Source passage ->
↓
Finding ways to connect the supply chain is a common goal for electronics manufacturers. In 2014, computer maker Dell was the first company to earn the Underwriter’s Laboratory closed-loop validation for its program to reuse plastic in various PC products. HP has been creating printer cartridges on a closed loop system for more than a decade. Samsung subscribes to the e-Stewards standards for e-waste and lays out its own list of requirements for its partners.
Apple already has a small-scale proof-of-concept product from the Liam project. The company created a version of the Mac Mini using the aluminum from recycled iPhone 6 cases. But that product is only for use within Apple facilities, and it’s unclear how many of them there are.
In terms of closing the loop on the iPhone, Apple has already achieved a small benchmark. Starting with iPhone 6 (and excluding the outlying iPhone X) 100 percent of the tin on the solder on the main logic board is recycled material, some of which Liam tore loose. The metal represents a very small percentage of the iPhone’s overall weight, which is emblematic of the gradual nature of this loop closing process.
Making the trip through Daisy
An iPhone’s journey through the Daisy line takes roughly two minutes and spans four stations.
A phone falls out of the hopper onto a conveyor belt where a computer-vision camera recognizes the devices and analyzes its orientation. An arm picks up the phones—it only picks up face-down units, while face-up phones go around again—to start the destructive demanufacturing process.
A separate robotic arm rotates the phone, allowing an optical sensor to evaluate whether or not the case is bent, which would require the machine to adjust tool alignment during the deconstruction process. A series of pins then drive the screen away from the case, then the arm uses a wedge tool to peel away the screen, which drops into a bin. Liam used a suction-based system for removing the screen, which didn’t work with smashed glass, which makes Daisy much better at dealing with severely damaged devices.
Another robotic arm picks up the phone, and delivers it to one of three battery removal stations. The system blasts the battery with -80 degree Celsius air to freeze it and free it. The bot then slaps the housing against a slab, and the battery falls out into an aluminum bucket.
Next is the punching station, where a violent stamper frees the screws that hold the phone together and its pieces in place. The number of punches varies from model to model, from 35 in the iPhone 5 all the way up to 54 in the iPhone 6 Plus.
The last robot on the line picks up the phone and shakes it to free any pieces that may have come loose during the punching process. Then a spinning auger follows a pre-programmed pattern to eject the main components, like the rear camera, main logic board, speaker, and haptic module. One final punch removes the steel in the Apple logo, as well as the ring that goes around the camera module.
↑
Data ->
↓
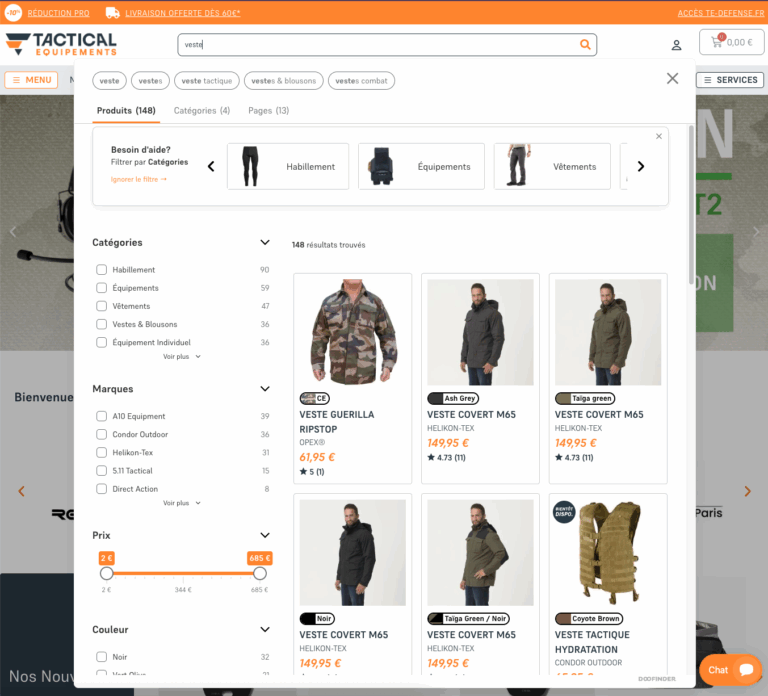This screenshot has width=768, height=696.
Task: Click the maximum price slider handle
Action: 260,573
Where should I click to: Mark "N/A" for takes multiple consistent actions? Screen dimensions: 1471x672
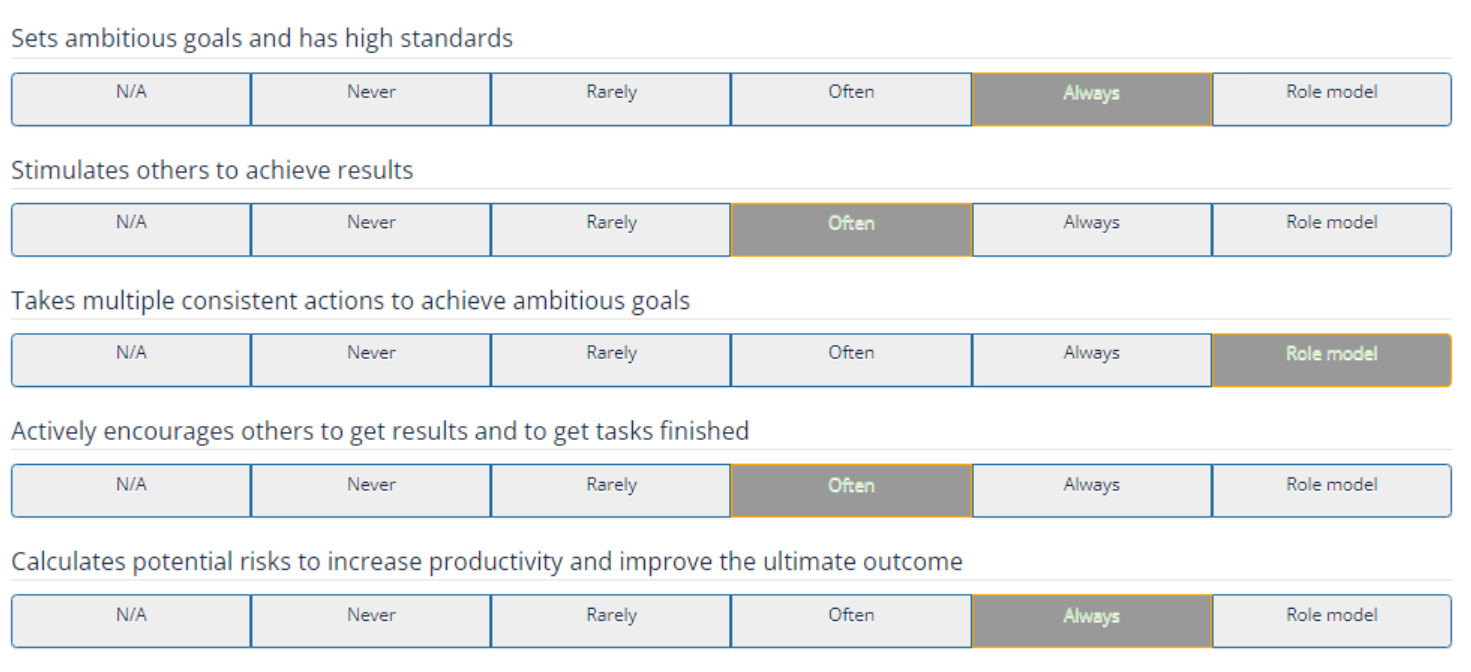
↑
Written request 1 -> Can you turn the paragraph beginning "Another robotic arm picks up the phone" in the iPhone recycling text into a short bulleted list that keeps its main facts?
Written request 2 -> Could you reproduce the iPhone recycling text word for word from "Another robotic arm" to "iPhone 6 Plus."?

Complete output 1 ->
- A robotic arm moves the phone to one of three battery removal stations.
- Air at -80 degrees Celsius freezes the battery and frees it.
- The robot slaps the housing against a slab, and the battery falls into an aluminum bucket.

Complete output 2 ->
Another robotic arm picks up the phone, and delivers it to one of three battery removal stations. The system blasts the battery with -80 degree Celsius air to freeze it and free it. The bot then slaps the housing against a slab, and the battery falls out into an aluminum bucket.
Next is the punching station, where a violent stamper frees the screws that hold the phone together and its pieces in place. The number of punches varies from model to model, from 35 in the iPhone 5 all the way up to 54 in the iPhone 6 Plus.